## Directions
Note each line of the entries that includes "from". Then copy those lines.

## The records
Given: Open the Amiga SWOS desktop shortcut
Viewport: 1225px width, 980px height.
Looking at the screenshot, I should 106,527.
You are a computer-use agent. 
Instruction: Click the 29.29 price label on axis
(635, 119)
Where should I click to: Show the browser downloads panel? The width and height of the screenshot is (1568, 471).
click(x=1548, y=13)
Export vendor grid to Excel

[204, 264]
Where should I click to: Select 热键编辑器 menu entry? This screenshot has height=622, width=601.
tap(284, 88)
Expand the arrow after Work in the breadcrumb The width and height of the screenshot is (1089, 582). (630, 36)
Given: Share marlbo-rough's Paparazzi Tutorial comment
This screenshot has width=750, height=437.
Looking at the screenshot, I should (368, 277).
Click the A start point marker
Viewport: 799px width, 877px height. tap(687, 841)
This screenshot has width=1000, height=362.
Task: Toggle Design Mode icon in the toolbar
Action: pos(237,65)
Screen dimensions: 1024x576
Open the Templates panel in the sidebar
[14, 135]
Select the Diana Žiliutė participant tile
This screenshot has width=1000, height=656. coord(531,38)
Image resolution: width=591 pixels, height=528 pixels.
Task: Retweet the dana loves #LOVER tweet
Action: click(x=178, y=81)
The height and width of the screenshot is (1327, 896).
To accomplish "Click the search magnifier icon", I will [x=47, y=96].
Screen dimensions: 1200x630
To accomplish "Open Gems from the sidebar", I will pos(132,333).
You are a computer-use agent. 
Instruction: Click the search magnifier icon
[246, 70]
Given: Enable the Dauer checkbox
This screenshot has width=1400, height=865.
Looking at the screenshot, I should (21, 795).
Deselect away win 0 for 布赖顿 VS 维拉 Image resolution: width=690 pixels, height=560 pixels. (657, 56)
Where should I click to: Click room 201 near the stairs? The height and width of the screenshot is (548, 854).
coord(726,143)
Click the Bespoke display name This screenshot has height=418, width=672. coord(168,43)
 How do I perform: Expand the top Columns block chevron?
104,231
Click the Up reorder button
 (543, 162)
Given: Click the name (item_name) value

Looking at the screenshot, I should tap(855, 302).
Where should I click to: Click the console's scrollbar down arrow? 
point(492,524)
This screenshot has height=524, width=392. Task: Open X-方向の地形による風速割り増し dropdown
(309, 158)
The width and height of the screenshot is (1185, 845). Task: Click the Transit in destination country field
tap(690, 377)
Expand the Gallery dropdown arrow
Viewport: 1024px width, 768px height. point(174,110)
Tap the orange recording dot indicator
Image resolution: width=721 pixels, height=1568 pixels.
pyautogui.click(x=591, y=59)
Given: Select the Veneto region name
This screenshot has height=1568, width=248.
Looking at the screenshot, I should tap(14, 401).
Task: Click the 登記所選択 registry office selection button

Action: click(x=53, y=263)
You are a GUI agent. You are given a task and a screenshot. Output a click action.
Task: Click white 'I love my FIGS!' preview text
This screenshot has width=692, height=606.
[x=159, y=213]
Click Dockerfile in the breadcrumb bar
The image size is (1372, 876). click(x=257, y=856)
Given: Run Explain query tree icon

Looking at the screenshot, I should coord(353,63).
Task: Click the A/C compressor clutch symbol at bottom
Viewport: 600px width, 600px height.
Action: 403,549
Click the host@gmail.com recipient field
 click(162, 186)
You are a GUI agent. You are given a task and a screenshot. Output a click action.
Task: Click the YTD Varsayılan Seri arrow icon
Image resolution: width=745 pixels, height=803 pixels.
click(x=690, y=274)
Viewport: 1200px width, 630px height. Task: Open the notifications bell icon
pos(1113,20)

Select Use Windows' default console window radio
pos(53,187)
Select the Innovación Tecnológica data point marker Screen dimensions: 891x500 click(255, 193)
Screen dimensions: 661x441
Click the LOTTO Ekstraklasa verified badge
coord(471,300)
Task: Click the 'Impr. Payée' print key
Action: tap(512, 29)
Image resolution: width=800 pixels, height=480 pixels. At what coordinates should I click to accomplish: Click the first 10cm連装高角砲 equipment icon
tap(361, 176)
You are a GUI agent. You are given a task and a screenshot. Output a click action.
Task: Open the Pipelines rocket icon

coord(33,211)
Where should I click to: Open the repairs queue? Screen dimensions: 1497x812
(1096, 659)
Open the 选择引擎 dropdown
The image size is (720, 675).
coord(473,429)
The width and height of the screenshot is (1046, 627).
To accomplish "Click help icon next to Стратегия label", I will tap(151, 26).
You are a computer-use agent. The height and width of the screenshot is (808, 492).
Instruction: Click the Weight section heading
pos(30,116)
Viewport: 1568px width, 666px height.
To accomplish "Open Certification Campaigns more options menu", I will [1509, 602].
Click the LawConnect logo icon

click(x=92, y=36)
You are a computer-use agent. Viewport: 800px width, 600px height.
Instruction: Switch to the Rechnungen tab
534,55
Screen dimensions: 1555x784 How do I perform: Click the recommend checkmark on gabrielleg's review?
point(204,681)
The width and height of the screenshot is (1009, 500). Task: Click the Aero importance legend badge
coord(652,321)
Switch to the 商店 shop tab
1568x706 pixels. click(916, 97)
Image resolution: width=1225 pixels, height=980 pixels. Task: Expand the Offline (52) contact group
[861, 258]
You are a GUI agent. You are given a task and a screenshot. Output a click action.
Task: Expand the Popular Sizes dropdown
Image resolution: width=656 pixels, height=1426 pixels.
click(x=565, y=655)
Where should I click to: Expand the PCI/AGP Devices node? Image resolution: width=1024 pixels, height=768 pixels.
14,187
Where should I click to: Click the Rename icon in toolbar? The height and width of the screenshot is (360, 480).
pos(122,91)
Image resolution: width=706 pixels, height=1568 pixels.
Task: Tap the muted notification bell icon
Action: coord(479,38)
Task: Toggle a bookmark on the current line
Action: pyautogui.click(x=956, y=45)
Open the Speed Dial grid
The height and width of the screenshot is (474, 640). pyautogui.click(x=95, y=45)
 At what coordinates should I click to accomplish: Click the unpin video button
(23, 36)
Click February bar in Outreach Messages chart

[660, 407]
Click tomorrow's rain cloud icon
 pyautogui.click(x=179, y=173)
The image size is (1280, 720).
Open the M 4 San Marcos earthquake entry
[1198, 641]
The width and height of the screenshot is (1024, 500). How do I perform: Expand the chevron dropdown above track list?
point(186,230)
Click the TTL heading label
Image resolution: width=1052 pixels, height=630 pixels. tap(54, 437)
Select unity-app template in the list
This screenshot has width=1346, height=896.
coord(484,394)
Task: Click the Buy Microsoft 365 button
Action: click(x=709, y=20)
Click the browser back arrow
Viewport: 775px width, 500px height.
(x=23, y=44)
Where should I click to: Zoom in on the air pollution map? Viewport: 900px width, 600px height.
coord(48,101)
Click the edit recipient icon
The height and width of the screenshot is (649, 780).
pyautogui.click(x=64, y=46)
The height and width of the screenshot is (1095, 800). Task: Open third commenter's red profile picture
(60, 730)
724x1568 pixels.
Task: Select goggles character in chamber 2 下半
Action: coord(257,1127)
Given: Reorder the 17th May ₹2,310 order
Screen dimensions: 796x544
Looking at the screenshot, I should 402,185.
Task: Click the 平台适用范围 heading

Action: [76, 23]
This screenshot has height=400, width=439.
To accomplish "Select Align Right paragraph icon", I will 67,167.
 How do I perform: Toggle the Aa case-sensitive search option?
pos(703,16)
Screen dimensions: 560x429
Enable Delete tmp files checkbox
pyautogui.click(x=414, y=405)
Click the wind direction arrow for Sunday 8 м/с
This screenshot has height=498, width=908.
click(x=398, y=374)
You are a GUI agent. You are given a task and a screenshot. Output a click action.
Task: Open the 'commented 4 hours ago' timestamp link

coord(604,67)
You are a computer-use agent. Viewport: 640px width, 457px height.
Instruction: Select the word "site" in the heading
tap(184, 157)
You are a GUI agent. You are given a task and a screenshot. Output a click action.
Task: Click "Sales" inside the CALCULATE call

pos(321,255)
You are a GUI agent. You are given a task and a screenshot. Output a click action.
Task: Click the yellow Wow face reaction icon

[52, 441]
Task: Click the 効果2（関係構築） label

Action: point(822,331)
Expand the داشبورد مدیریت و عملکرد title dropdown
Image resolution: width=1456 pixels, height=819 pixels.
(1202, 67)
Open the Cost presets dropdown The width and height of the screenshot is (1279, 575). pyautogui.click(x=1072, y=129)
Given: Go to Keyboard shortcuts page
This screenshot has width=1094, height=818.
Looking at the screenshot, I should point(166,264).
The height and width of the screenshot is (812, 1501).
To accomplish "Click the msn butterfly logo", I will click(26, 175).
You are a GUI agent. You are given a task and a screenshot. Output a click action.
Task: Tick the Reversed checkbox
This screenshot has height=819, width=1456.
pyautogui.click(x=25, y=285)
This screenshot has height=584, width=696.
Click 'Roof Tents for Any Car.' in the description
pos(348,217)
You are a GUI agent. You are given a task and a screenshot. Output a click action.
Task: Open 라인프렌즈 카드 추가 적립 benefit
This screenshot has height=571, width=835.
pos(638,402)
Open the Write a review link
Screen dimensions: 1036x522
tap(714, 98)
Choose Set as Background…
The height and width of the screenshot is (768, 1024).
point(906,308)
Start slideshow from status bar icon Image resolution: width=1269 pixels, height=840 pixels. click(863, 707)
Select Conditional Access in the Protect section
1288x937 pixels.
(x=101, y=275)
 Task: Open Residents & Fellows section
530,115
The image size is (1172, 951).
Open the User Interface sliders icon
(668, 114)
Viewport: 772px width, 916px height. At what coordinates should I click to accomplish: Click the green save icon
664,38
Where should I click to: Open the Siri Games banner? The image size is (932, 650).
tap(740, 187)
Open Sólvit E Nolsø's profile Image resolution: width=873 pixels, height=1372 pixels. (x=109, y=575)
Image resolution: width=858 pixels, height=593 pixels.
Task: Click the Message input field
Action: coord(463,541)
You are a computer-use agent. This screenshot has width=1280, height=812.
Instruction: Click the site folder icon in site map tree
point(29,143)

## Output for this task
To accomplish "Open Gems from the sidebar", I will pos(132,333).
Start slideshow from status bar icon Image resolution: width=1269 pixels, height=840 pixels. click(863, 707)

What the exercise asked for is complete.